▸ SUPPLIED DATA:
----
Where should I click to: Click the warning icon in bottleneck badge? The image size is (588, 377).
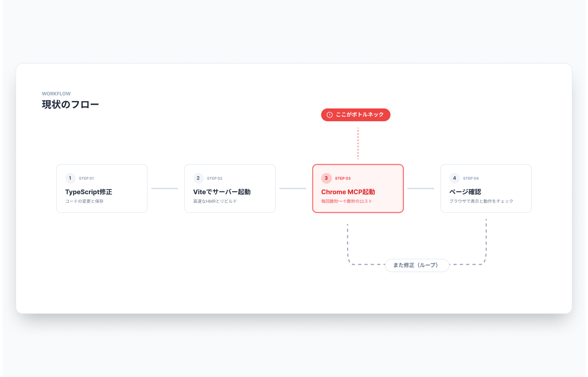tap(329, 115)
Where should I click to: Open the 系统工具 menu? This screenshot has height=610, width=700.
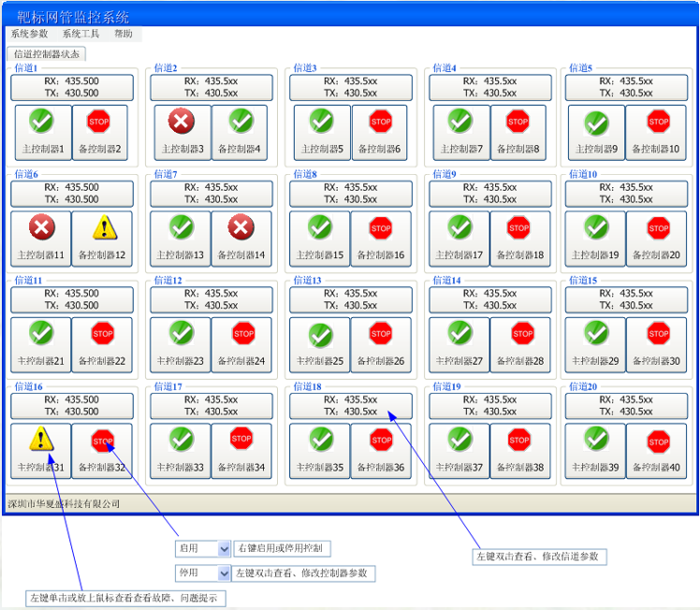pyautogui.click(x=80, y=34)
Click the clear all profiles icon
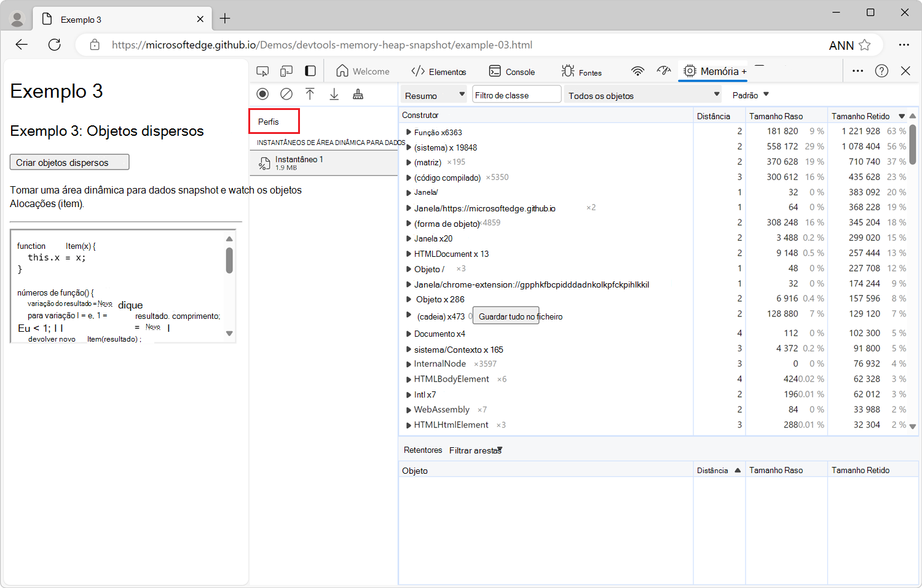Viewport: 922px width, 588px height. (x=286, y=94)
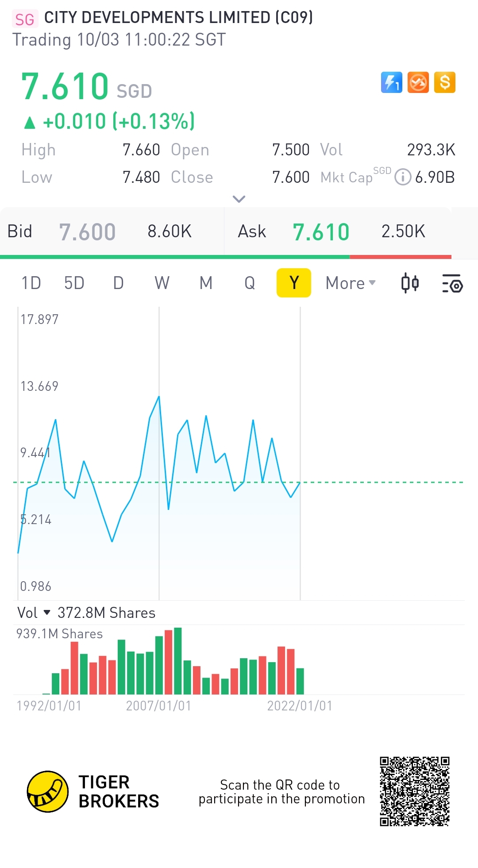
----
▸ WHAT IS NEEDED: Copy every line above exactly, leaving no picture in the copy.

▸ RESULT FOR THIS TASK:
Where should I click to: Click the warning icon in bottleneck badge? The image size is (588, 377).
tap(329, 115)
Where should I click to: Open the 系统工具 menu? This screenshot has height=610, width=700.
pyautogui.click(x=80, y=34)
Click the clear all profiles icon
Viewport: 922px width, 588px height. (x=286, y=94)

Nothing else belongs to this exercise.